▶ _Your instructions_
Give the items again with "notification" replaced by "alert" and everything else unchanged. Leave the pictures out.

▶ _Record list_
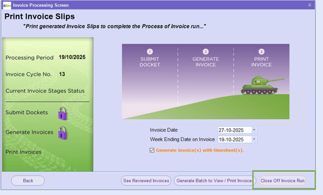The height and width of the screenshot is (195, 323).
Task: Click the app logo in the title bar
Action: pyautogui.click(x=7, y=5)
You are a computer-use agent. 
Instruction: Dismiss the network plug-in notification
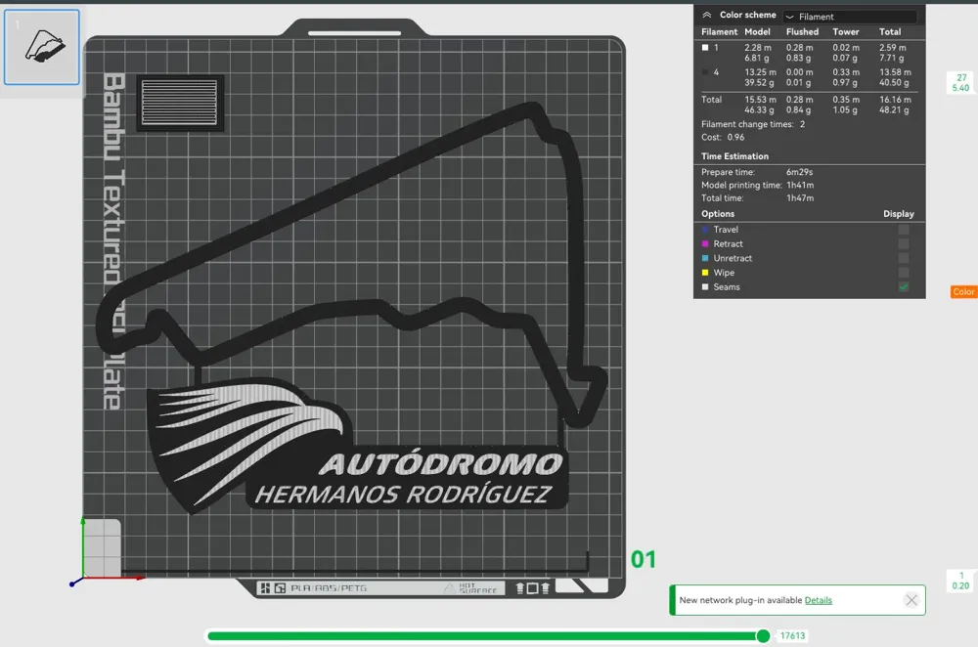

▶ _Task response_
The height and width of the screenshot is (195, 323).
Task: Click the app logo in the title bar
Action: pyautogui.click(x=7, y=5)
You are a computer-use agent. 
Instruction: Dismiss the network plug-in alert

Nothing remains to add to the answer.